Assigned task: Please set down the records exactly, keeping every line.

Data:
----
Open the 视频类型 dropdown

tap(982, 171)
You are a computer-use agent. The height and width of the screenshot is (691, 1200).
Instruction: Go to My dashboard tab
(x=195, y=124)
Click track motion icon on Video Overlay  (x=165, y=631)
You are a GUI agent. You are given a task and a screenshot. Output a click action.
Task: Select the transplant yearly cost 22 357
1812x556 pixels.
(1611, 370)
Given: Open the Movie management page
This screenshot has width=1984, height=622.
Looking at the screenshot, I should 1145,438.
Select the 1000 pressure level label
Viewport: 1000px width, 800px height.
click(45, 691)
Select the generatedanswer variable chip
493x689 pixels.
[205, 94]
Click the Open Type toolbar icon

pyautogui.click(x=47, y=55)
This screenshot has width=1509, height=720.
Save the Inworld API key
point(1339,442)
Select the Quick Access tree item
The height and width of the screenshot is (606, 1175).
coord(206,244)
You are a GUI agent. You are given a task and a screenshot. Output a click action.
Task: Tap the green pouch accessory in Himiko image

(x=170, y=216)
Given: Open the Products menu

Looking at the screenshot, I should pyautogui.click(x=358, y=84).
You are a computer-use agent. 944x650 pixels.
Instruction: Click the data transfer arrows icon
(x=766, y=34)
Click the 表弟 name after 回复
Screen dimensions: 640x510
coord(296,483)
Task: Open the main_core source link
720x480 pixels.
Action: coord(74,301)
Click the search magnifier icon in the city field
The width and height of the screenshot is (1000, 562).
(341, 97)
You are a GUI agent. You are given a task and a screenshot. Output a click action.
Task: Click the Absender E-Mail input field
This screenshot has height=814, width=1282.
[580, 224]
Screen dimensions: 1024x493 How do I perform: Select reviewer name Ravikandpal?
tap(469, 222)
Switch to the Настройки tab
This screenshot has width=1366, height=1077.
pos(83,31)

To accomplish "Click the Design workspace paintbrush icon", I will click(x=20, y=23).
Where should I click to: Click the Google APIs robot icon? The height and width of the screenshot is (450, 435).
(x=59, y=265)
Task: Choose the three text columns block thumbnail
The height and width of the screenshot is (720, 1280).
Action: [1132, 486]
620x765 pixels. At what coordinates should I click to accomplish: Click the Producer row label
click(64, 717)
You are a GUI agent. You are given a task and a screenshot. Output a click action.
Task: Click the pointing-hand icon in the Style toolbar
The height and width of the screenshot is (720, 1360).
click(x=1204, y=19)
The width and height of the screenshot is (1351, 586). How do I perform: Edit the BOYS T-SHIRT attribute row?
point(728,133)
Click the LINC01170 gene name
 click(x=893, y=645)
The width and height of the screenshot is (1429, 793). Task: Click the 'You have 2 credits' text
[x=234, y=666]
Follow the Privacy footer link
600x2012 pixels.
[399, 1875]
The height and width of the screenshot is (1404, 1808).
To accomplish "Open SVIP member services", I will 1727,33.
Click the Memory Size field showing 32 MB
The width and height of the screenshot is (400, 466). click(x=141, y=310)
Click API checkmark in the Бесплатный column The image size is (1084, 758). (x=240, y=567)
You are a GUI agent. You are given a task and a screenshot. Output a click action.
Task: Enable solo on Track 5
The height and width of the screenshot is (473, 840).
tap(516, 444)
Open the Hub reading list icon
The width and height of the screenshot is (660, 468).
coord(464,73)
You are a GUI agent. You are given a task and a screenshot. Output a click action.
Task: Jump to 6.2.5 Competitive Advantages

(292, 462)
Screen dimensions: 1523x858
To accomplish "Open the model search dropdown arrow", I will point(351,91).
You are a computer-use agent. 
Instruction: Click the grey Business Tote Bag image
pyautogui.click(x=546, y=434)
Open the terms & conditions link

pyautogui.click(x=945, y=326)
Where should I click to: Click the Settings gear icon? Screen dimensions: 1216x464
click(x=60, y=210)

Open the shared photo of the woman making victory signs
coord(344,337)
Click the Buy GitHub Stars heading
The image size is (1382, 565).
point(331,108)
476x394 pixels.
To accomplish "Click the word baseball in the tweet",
----
The answer:
Open the 视频类型 dropdown

tap(982, 171)
You are a computer-use agent. The height and width of the screenshot is (691, 1200).
Instruction: Go to My dashboard tab
(x=195, y=124)
Click track motion icon on Video Overlay  (x=165, y=631)
You are a GUI agent. You are given a task and a screenshot. Output a click action.
Task: Select the transplant yearly cost 22 357
1812x556 pixels.
(1611, 370)
Given: Open the Movie management page
This screenshot has width=1984, height=622.
Looking at the screenshot, I should 1145,438.
Select the 1000 pressure level label
Viewport: 1000px width, 800px height.
click(45, 691)
Select the generatedanswer variable chip
493x689 pixels.
[205, 94]
Click the Open Type toolbar icon

pyautogui.click(x=47, y=55)
This screenshot has width=1509, height=720.
Save the Inworld API key
point(1339,442)
Select the Quick Access tree item
The height and width of the screenshot is (606, 1175).
coord(206,244)
You are a GUI agent. You are given a task and a screenshot. Output a click action.
Task: Tap the green pouch accessory in Himiko image

(x=170, y=216)
Given: Open the Products menu

Looking at the screenshot, I should pyautogui.click(x=358, y=84).
You are a computer-use agent. 944x650 pixels.
Instruction: Click the data transfer arrows icon
(x=766, y=34)
Click the 表弟 name after 回复
Screen dimensions: 640x510
coord(296,483)
Task: Open the main_core source link
720x480 pixels.
Action: coord(74,301)
Click the search magnifier icon in the city field
The width and height of the screenshot is (1000, 562).
(341, 97)
You are a GUI agent. You are given a task and a screenshot. Output a click action.
Task: Click the Absender E-Mail input field
This screenshot has height=814, width=1282.
[580, 224]
Screen dimensions: 1024x493 How do I perform: Select reviewer name Ravikandpal?
tap(469, 222)
Switch to the Настройки tab
This screenshot has width=1366, height=1077.
pos(83,31)

To accomplish "Click the Design workspace paintbrush icon", I will click(x=20, y=23).
Where should I click to: Click the Google APIs robot icon? The height and width of the screenshot is (450, 435).
(x=59, y=265)
Task: Choose the three text columns block thumbnail
The height and width of the screenshot is (720, 1280).
Action: [1132, 486]
620x765 pixels. At what coordinates should I click to accomplish: Click the Producer row label
click(64, 717)
You are a GUI agent. You are given a task and a screenshot. Output a click action.
Task: Click the pointing-hand icon in the Style toolbar
The height and width of the screenshot is (720, 1360).
click(x=1204, y=19)
The width and height of the screenshot is (1351, 586). How do I perform: Edit the BOYS T-SHIRT attribute row?
point(728,133)
Click the LINC01170 gene name
 click(x=893, y=645)
The width and height of the screenshot is (1429, 793). Task: Click the 'You have 2 credits' text
[x=234, y=666]
Follow the Privacy footer link
600x2012 pixels.
[399, 1875]
The height and width of the screenshot is (1404, 1808).
To accomplish "Open SVIP member services", I will 1727,33.
Click the Memory Size field showing 32 MB
The width and height of the screenshot is (400, 466). click(x=141, y=310)
Click API checkmark in the Бесплатный column The image size is (1084, 758). (x=240, y=567)
You are a GUI agent. You are given a task and a screenshot. Output a click action.
Task: Enable solo on Track 5
The height and width of the screenshot is (473, 840).
tap(516, 444)
Open the Hub reading list icon
The width and height of the screenshot is (660, 468).
coord(464,73)
You are a GUI agent. You are given a task and a screenshot. Output a click action.
Task: Jump to 6.2.5 Competitive Advantages

(292, 462)
Screen dimensions: 1523x858
To accomplish "Open the model search dropdown arrow", I will point(351,91).
You are a computer-use agent. 
Instruction: Click the grey Business Tote Bag image
pyautogui.click(x=546, y=434)
Open the terms & conditions link

pyautogui.click(x=945, y=326)
Where should I click to: Click the Settings gear icon? Screen dimensions: 1216x464
click(x=60, y=210)

Open the shared photo of the woman making victory signs
coord(344,337)
Click the Buy GitHub Stars heading
The image size is (1382, 565).
point(331,108)
476x394 pixels.
To accomplish "Click the word baseball in the tweet",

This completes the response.